**Raw data**

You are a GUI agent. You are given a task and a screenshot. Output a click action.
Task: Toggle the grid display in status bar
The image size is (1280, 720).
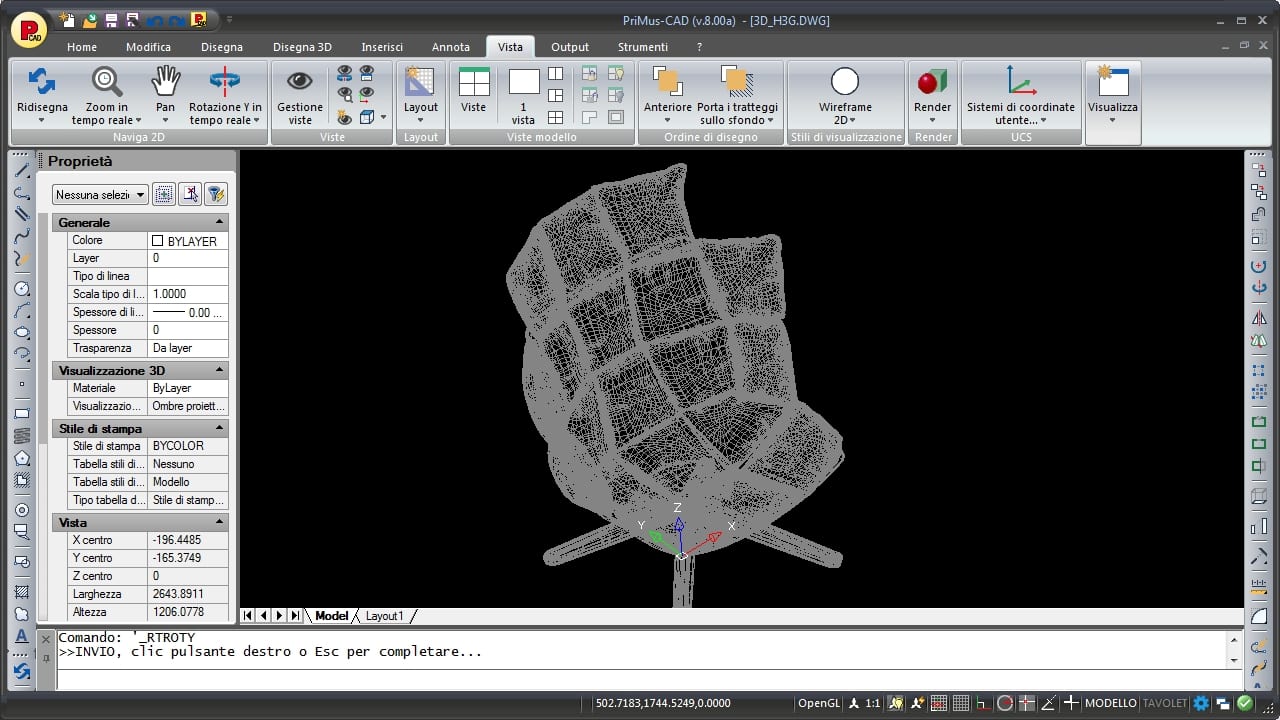point(961,703)
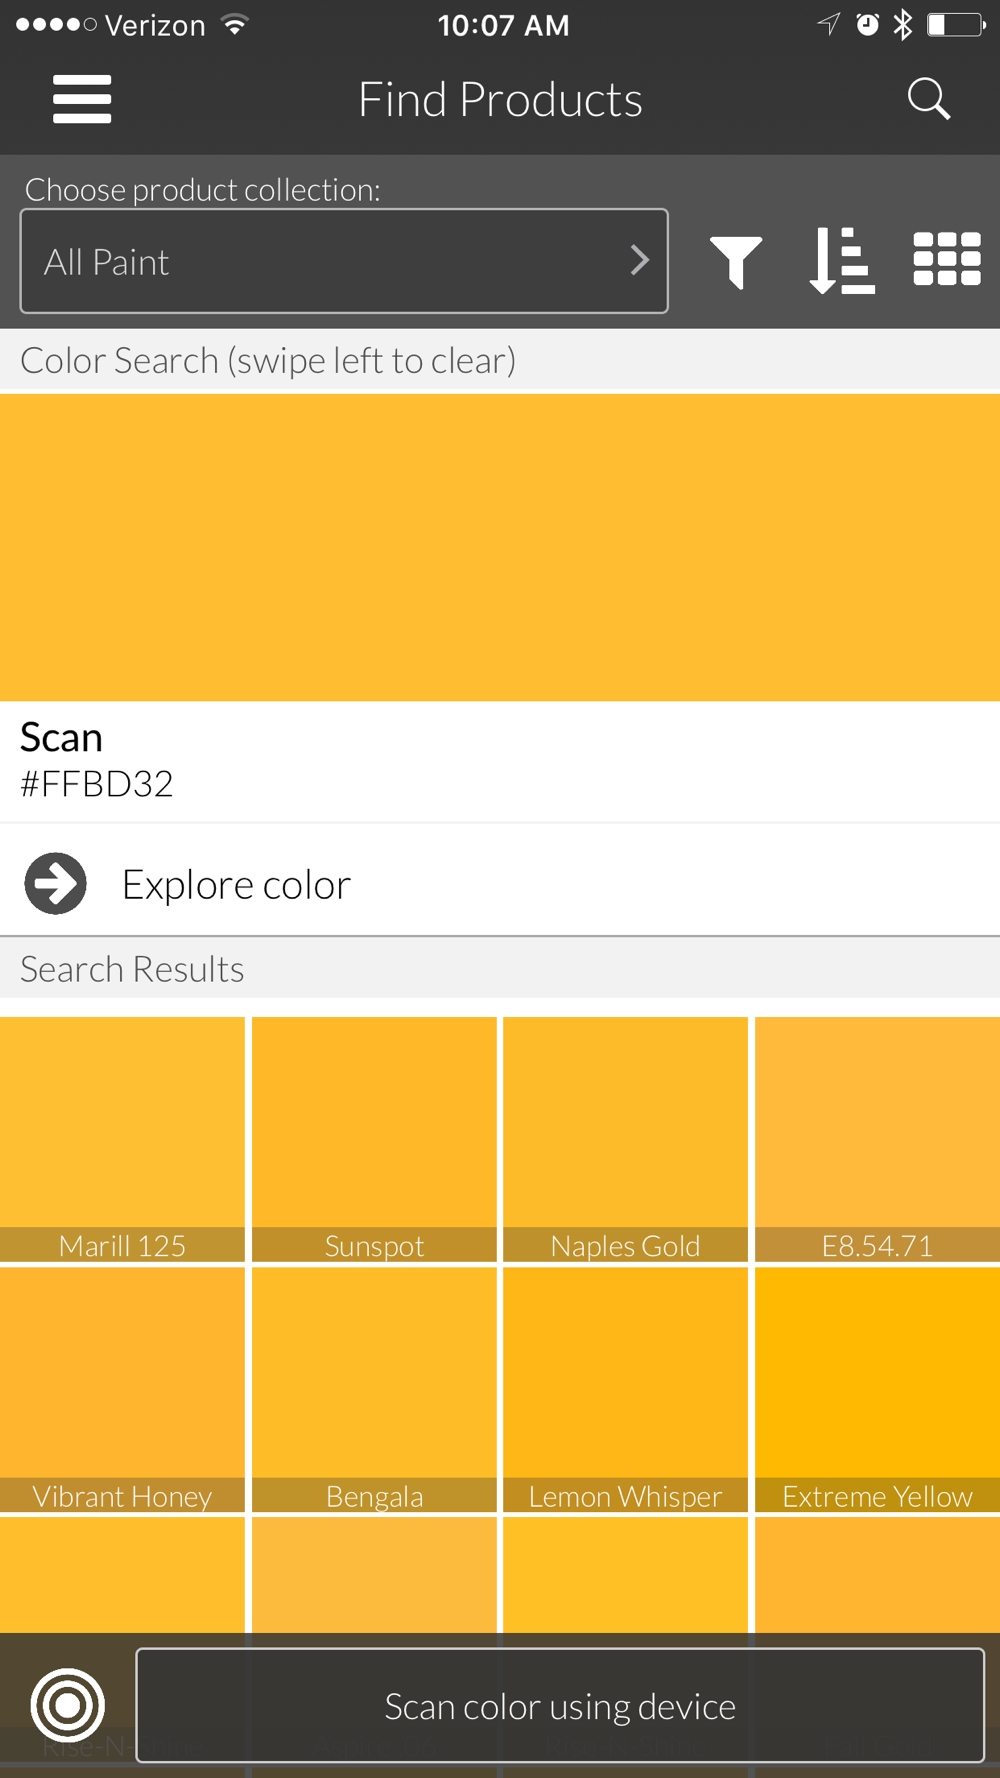Select the large scanned color #FFBD32 swatch
Viewport: 1000px width, 1778px height.
500,547
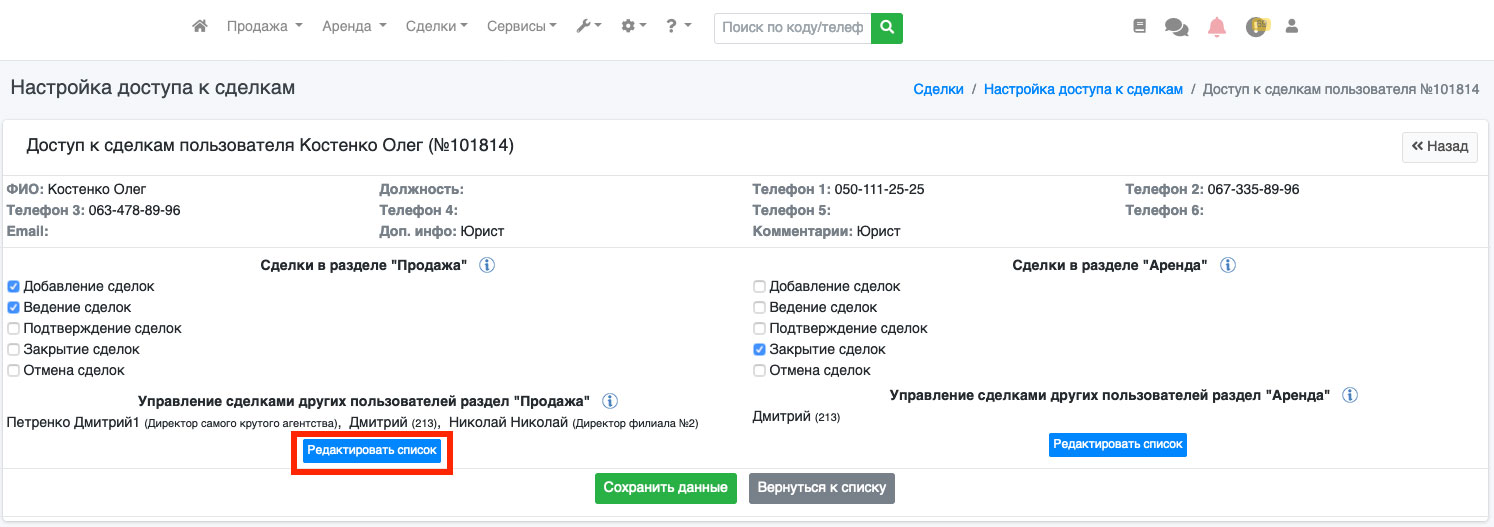Click the user profile icon
Screen dimensions: 1494x527
tap(1291, 28)
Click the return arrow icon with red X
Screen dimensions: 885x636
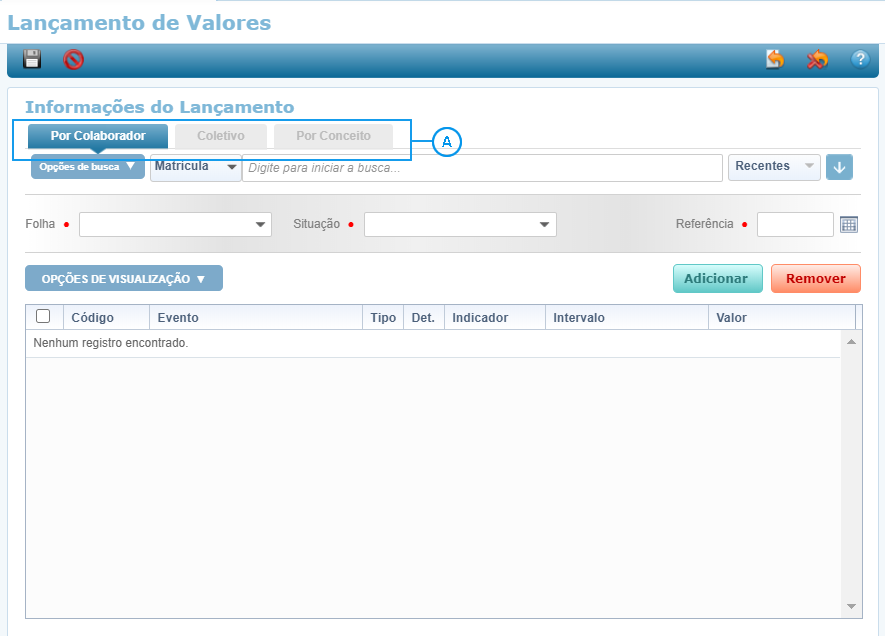pos(817,60)
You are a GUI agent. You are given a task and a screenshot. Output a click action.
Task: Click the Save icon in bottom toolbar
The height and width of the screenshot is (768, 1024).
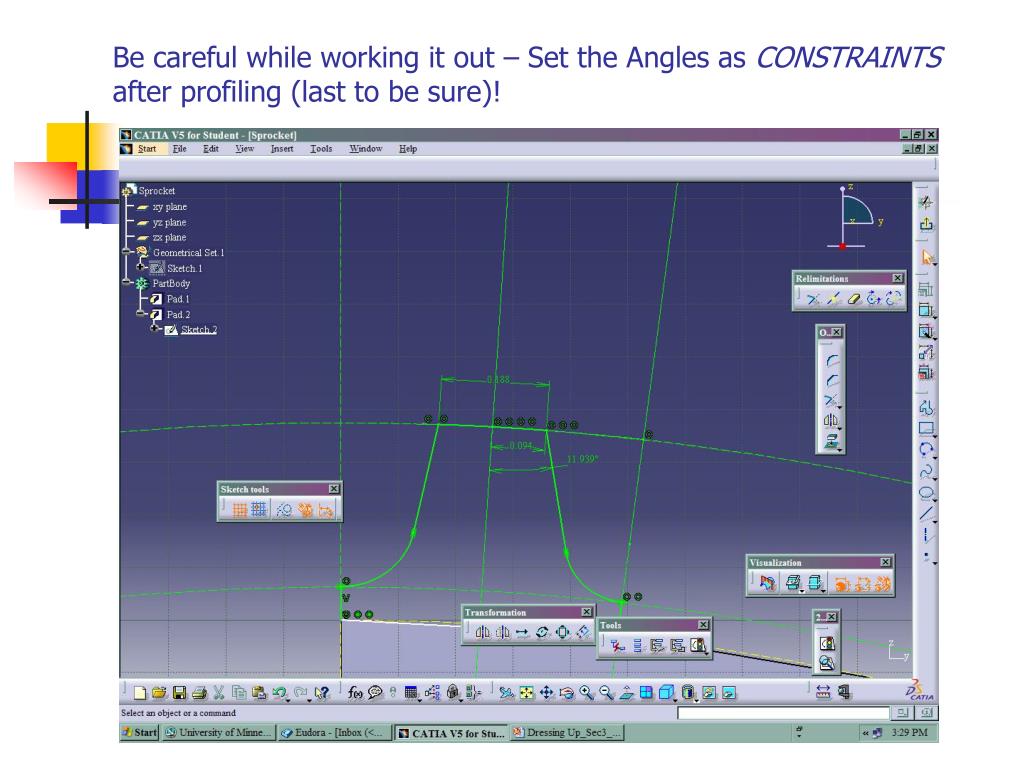click(180, 692)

**Problem**
Copy the lines from the one with "Click the return arrow icon with red X" to the one with "pos(817,60)", inclusive, without altering them, and leave the pictures out.

**Expected answer**
Click the return arrow icon with red X
Screen dimensions: 885x636
pos(817,60)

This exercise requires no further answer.